There are two different possible questions here. When you ask for the solution of an NP-complete problem, you can either (a) require the computer to give you a witness in the "yes" cases or (b) just require the computer to give you the answer.
Suppose you are just asking for the answer, as in (b). Then you can partition the set of instances of $\Pi$ into "yes" instances and "no" instances. For each set of instances, there is a one-line program which gives you the answer for that set of instances. So in this case, the answer to your question is "yes."
Now, suppose, as in (a), you require a witness in the "yes" cases as well as the answer. Let the algorithms for the different subclasses be $A_1$, $A_2$, $A_3$, $\ldots$, $A_k$. Now we give a master algorithm $A$ that, given an instance $x$, runs all $k$ algorithms on it. $A$ checks the witnesses that the algorithms $A_i$ output to see whether one of them verifies that $x$ is a "yes" instances. If one of them does, then $A$ outputs "yes". Otherwise, $A$ outputs "no".
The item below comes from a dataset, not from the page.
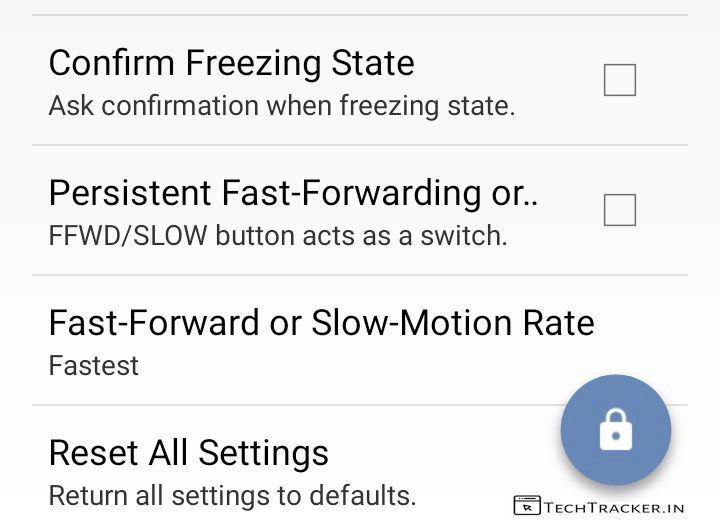This screenshot has height=528, width=720.
Task: Check the Persistent Fast-Forwarding checkbox
Action: click(620, 210)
If $x$ is a "yes" instance, one of the algorithms $A_i$ must output a valid witness, and so $A$ will accept. If $x$ is a "no" instance, there are no valid witnesses, and so $A$ will reject. Thus, for case (a), if the answer to your question is "yes", $A$ solves an NP-complete problem in polynomial time, and we have P$=$NP.
None of this argument is original; I'm just consolidating and summarizing the answers that this question got on cstheory.